Selection:

_ _ _ _

I have been in the working world in a sales or marketing capacity for about fifteen years now, and there are several lessons I have learned throughout that time. If you’re just getting started in the workworld, or maybe haven’t had the experience of corporate America, listen up as some of these life lessons may actually save you some embarrassment, heartache, and pain in the future- or in any work environment… and maybe in life in general.
Lesson 1: Never Burn Bridges
Now matter how God-awful your boss/coworker/colleague/outside influencers/client/company is… keep your cool. I can’t tell you how cyclical the world is. You never know when that person you chewed out will end up being your boss or client in the future, may have to hire you for something, or may know someone who knows you. It’s not worth it to get all Jerry McGuire on someone when there’s a karmic chance you’ll end up in their presence again. You may as well give yourself the best opportunity for a comeback. It is SO worth it. Do not burn bridges EVER.
Lesson 2: Bad bosses/people will weed themselves out (unless they own the company)
If someone is a terrible leader, at some point it is going to show. And the leadership above that leader should be astute enough to figure it out. If your boss is just lacking the skills necessary to be a leader- perhaps there is option for improvement. If your boss is lacking the attitude for being a leader, then there definitely can be a problem. The best thing you can do, is well, focus on yourself. Do what you need to do to get your job done. Don’t complain unless asked for constructive feedback from higher-ups… and always be careful what you say, especially in writing. Just bite your tongue if you can. Pick your battles wisely.
And try not to cry or get emotional… it helps NOTHING. Remove yourself mentally from the situation. If your boss is truly a terrible person, that’s their own damn fault- not yours. Their terribleness has 100% nothing to do with you. It has to do with their own loneliness/family issues/self-esteem/self-perceived inadequacies.
Lesson 3: Triple check that email.

_ _ _ _

Data lines:
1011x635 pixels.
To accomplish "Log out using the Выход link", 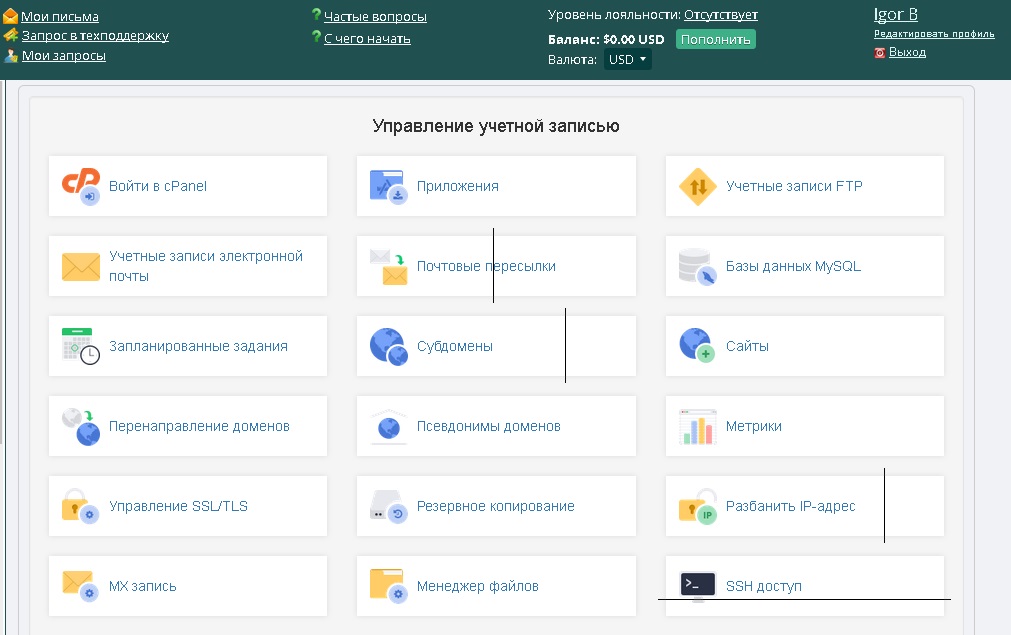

_ _ _ _

Set tasks:
#1 Translate this sentence from the career lessons text into Spanish: "Remove yourself mentally from the situation."
#2 Retype the part of the career lessons text that begins at the words "Lesson 1: Never" and ends after the words "burn bridges EVER.".
The material comes from a source unrelated to the career lessons text.

Outputs for the tasks:
#1 Aléjate mentalmente de la situación.

#2
Lesson 1: Never Burn Bridges
Now matter how God-awful your boss/coworker/colleague/outside influencers/client/company is… keep your cool. I can’t tell you how cyclical the world is. You never know when that person you chewed out will end up being your boss or client in the future, may have to hire you for something, or may know someone who knows you. It’s not worth it to get all Jerry McGuire on someone when there’s a karmic chance you’ll end up in their presence again. You may as well give yourself the best opportunity for a comeback. It is SO worth it. Do not burn bridges EVER.